[START OF DOCUMENT EXTRACT]
Myce.com Latest Updates

Hard Disk SMART data is ineffective at predicting failure

Posted at 28 February 2007 21:00 CET by Seán Byrne

As manufacturers continue to release larger hard disk year after year, regardless of what hard drive one gets, the last thing anyone wants to see is a failing hard disk, particularly if it contains a lot of content that is not backed up.  Google has recently released quite an interesting paper going into detail with statistics about its infrastructure’s hard disk failures.  Their main findings were that the drive’s self-monitoring data (S.M.A.R.T.) does not reliably predict failure and that the drive temperature and usage levels are not proportional to failure. 

What is interesting about Google’s hard disk usage is that unlike most businesses that typically use 10,000kRPM and 15,000kRPM SCSI hard disks in their servers, Google uses cheaper consumer-grade serial ATA and parallel ATA 5,400kRPM and 7,200RPM hard disks.  They consider a hard drive failed when it is replaced during a repair.  All drives have had their S.M.A.R.T. information gathered excluding spurious readings. 

Going by their statistics, hard drives tend to fail the most in their early stage with about 3% failing in the first three months and then at a fairly steady rate after 2 years, with 5 years being the typical end-of-life.  When it came to analysing the S.M.A.R.T. data, they found that only four main values were closely related to the failed hard disks which include counts for scan error, sector reallocations, offline reallocations and sectors on probations.  One interesting discovery was that no hard disk has had a single spindle failure or at least a spin retry count in the S.M.A.R.T. data. 

Unfortunately, even with these four S.M.A.R.T. values, 56% of the drives that failed did not have a single count in any of these four values, which means that over half of the hard drives have failed with not even a sign warning from the S.M.A.R.T. data.  Finally, when it came to temperature, despite most expectations, they found that the cooler the drive was, the more prone it was to failing.  Only when it came to very high temperatures did the rate of failure start increasing also.
[END OF DOCUMENT EXTRACT]
> **DIRECTIONS**
**A.** Identify each line of the entries below that contains the word "height", treating uppercase and lowercase letters as distinct, and copy those lines.
**B.** Write the next portion of the article on hard disk failure statistics, picking up after its final sentence.
[START OF DATASET EXCERPTS]
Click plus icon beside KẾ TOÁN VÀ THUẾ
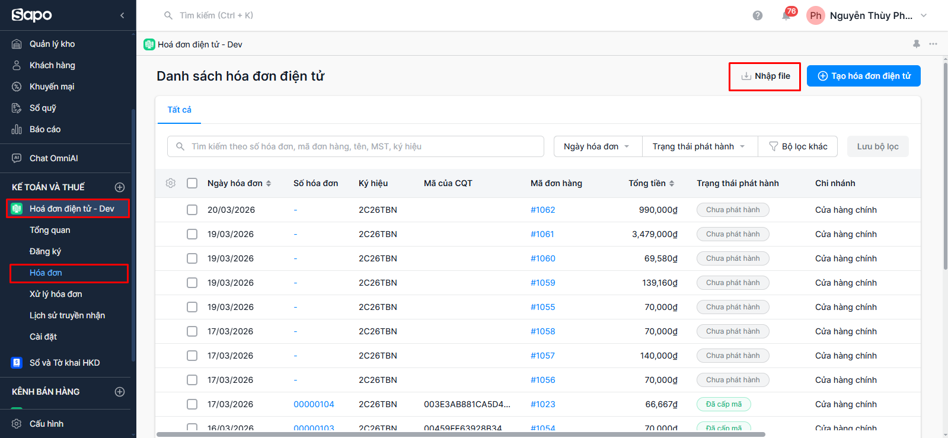tap(120, 187)
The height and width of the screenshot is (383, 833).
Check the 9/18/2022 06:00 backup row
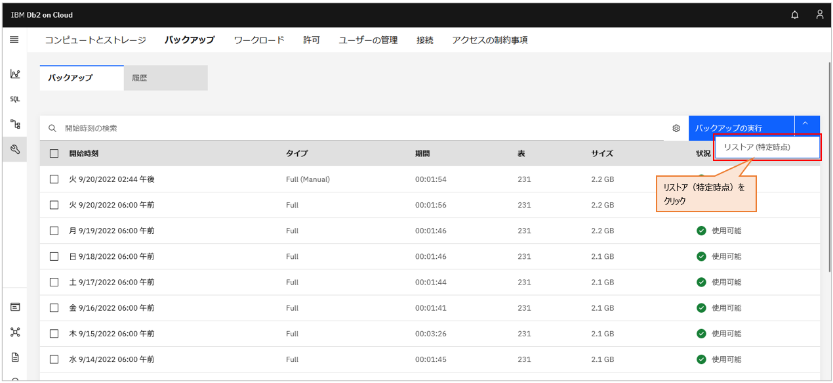54,256
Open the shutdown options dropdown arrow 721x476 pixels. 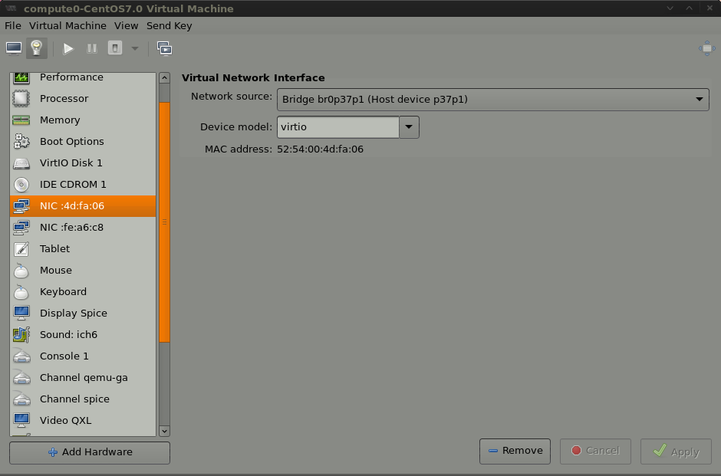(135, 48)
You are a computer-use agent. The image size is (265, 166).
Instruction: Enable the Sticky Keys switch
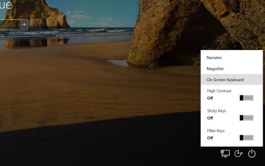[246, 118]
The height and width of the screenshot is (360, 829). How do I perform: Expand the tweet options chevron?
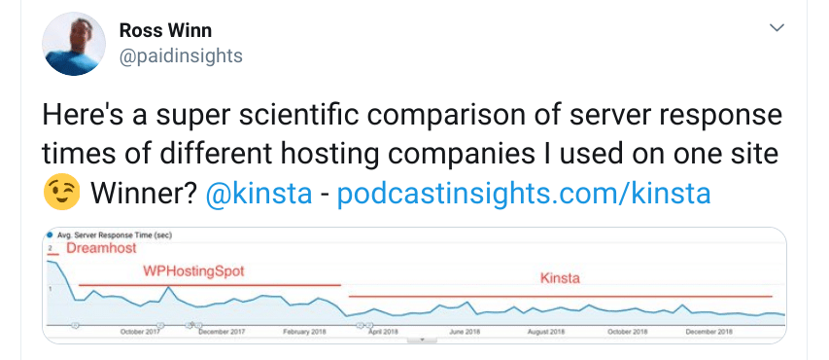pyautogui.click(x=777, y=28)
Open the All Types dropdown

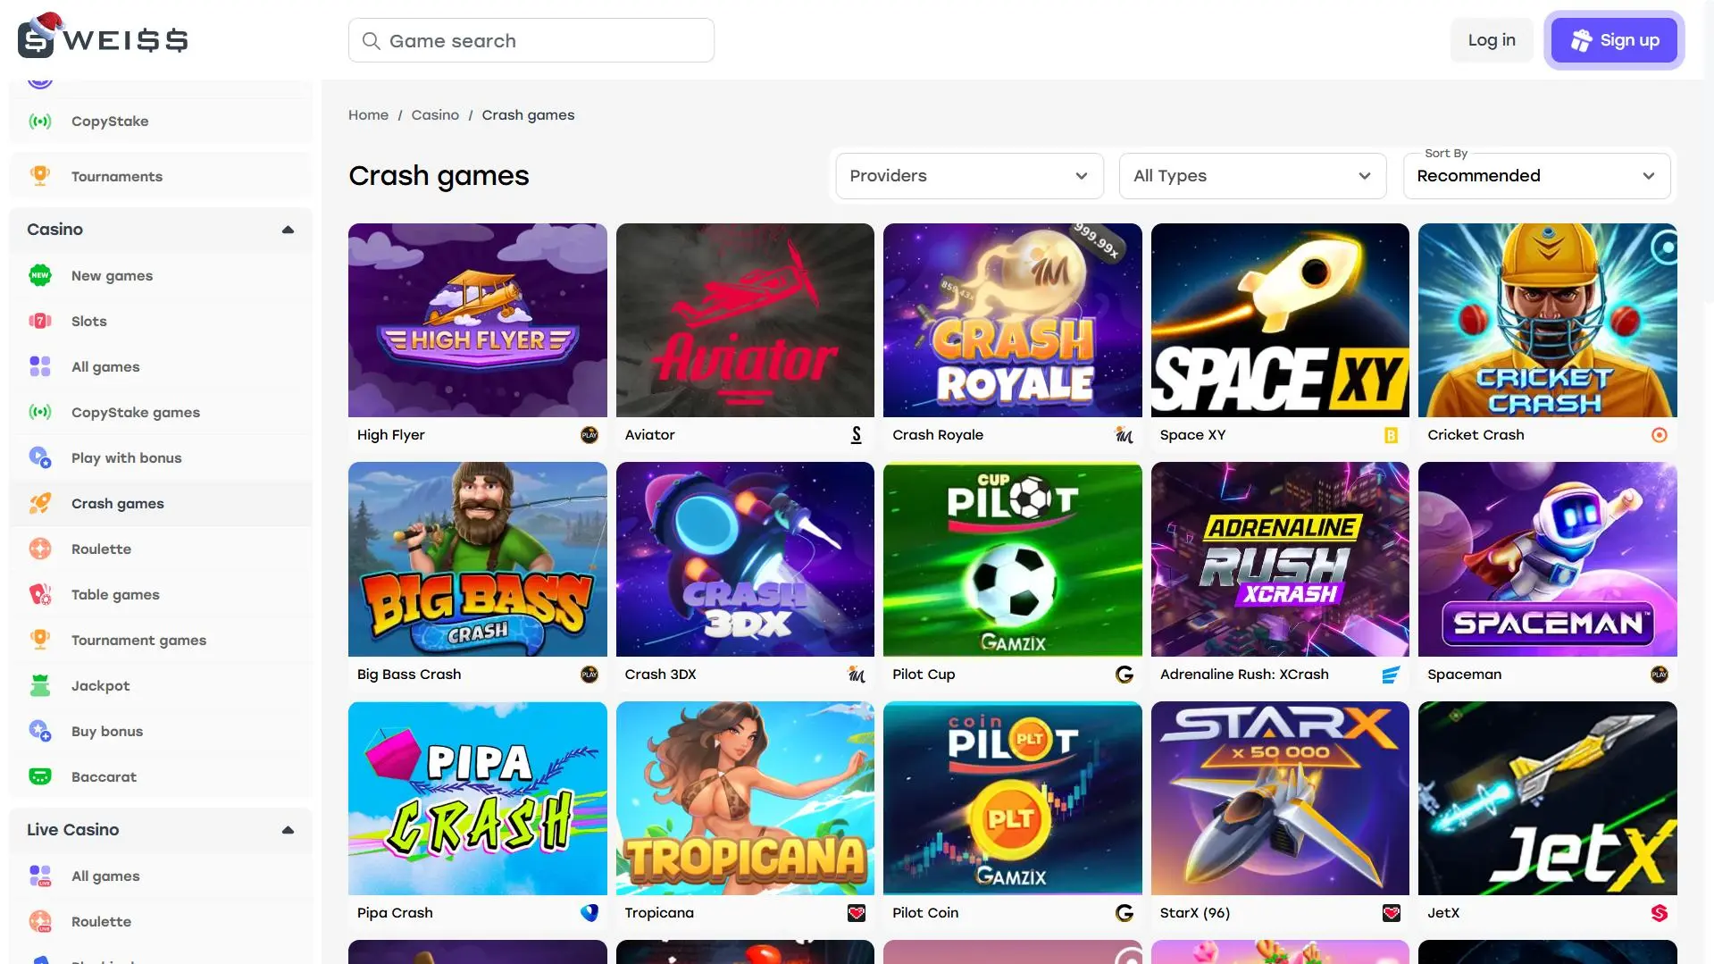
[END OF DATASET EXCERPTS]
> **RESULTS OF THE TASKS**
**A.**
The height and width of the screenshot is (383, 833).
The height and width of the screenshot is (360, 829). How do I perform: Expand the tweet options chevron?

**B.**
Even though Google used consumer grade hard disks, it is worth noting that unlike the average home PC, chances are that most of the hard disks in Google’s servers are only ever switched on once at the time of installation, run continuously until the point of failure and run in a temperature controlled environment.  In home PCs, the hard disks are regularly spun up & down and the temperatures vary from room temperature up to their operating temperature each time the computer is used also.  As a result, it would be interesting to see what the statistics would be like from a large survey of hard disks used in the home.  

Further information can be found in this Ars Technica article and in this Google paper. 

Click to share

There are 10 comments

No longer with us
Posted on: 01 Mar 07 01:10
    So what Google is saying is that S.M.A.R.T. stands for Stupid Moronic Anal Retentive Technology? :B
    No longer with us
    Posted on: 01 Mar 07 03:18
      Hard Drives are now at ridiculous sizes. It takes forever to format them, and who needs such big space unless your pirating movies. They need to do away with current HD technology, as it's now the slowest part of the computer.
      cobi64
      New on Forum
      Posted on: 01 Mar 07 04:52
        Hound - So you're saying Google pirates movies? I'd hate to be editing my camcorder video with only a 40gb drive.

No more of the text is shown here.